> _Selected extract_
************

You’re in a dream, in a war; you’re busted flat in mobile waiting for a train, your stuck inside a mobile with the Memphis blues again.
Your trying to get home to your Greek island, your ship is sinking.
You’ve run out of water in a desert.
You’re freezing in the snow.
You’re in a cyclone
You bring flowers, you play guitar under her windows for months until she agrees to marry you. After five years and two kids she divorces you. I never was convinced, she says.
You marry someone and then find out you don’t like him or her.
Fire roars toward you.
Midway through your life you’re lost in dark woods.
You’re condemned to die. This happened to another person who was in his prison cell the night prior to when he would die. He thought,” I can sleep once I’m dead”, so he was walking around his prison cell and suddenly he realized everything was perfect. He’s been carried by life, looked after and everything had been a tremendous gift. His whole life was perfect. In the end his lawyers who were fighting freed him for his release.
You’re having an examination.
You’re a loner.
You’re a great theologian—as you lay dying you have an epiphany, and realize everything you thought was like straw. Thomas Equinas had this experience.
You have an epiphany, and are thrown out of your synagogue. Espinoza had this happen to him.
You’re starving.
There’s a koan that goes, the student says to the teacher, “I have a problem.” The teacher says, “Bring it up here, and we’ll talk about it.” So the student comes up and says, “Teacher, I have a problem.” He takes the student by his shoulders and says, “Everybody, he has a problem.” He helps the student by driving him further into his despair. And finally, after a night of dreams, he awakes to find he’s been transformed into a giant cockroach. There is a promise in a predicament. I thought I was a machine but I’m not, there is life in this situation. It’s soulful. You realize you don’t need hammers to bang down the walls—or the prison door was never locked.
Here are some examples of classic predicament koans:
You’re hanging from a branch by your teeth—your feet cannot find the trunk, your hands cannot find any branch. Someone beneath the tree comes by and asks you, “What is the meaning of life?” You’re obliged to answer, otherwise you will fail in your duty. But if you do answer, you lose your life. What will you do?
You’re swinging from a vine on a cliff,—above, a mountain lion; below, a bear—a black mouse and a white mouse come out of the cliff face, and begin eating at the vine—you see a delicious strawberry on the vine.

************

> _Given material_

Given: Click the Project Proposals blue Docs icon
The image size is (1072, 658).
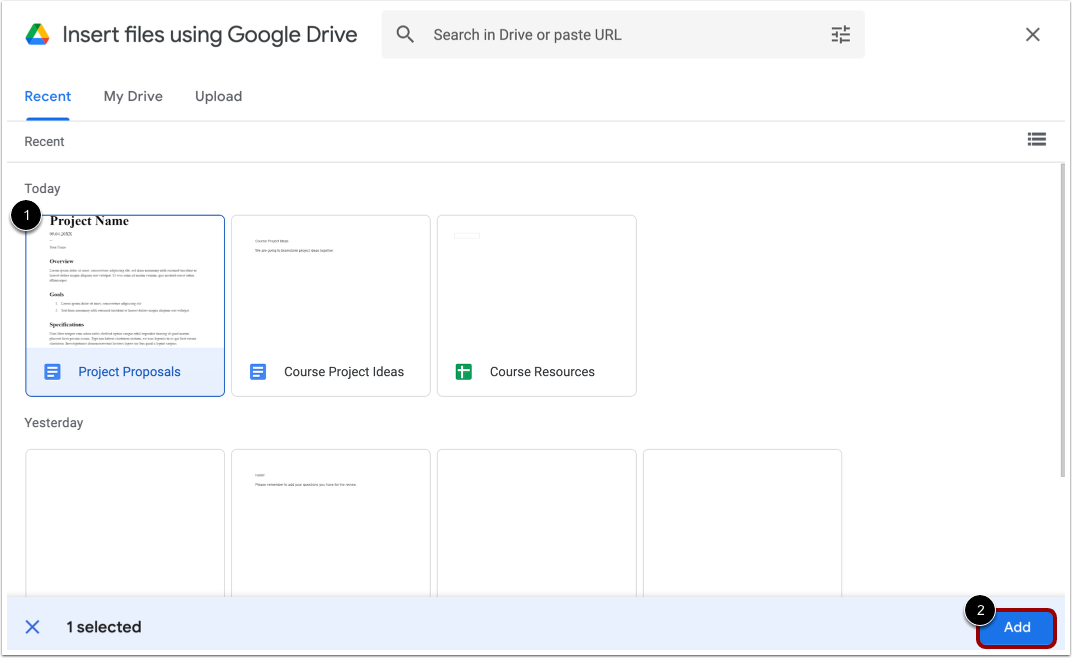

************

Carry on the piece about predicament koans, starting right after its last sentence.

You’re born into the body of a fox 500 times.
You broke the teacher’s rhinoceros horn fan—the teacher asks you then to “Bring the rhinoceros.”
“Stop the war.”
You’re asleep and somebody in the dream asks you the meaning of life.
You’re in love.
You’re a young person of the opposite sex.
You’re a ghost.
You’re in a stone grave, a crypt. The door is barred from the outside. No one can hear you cry out for help. There is no cell phone reception.
You have to pick up a stone at the bottom of the ocean, without getting your hands wet.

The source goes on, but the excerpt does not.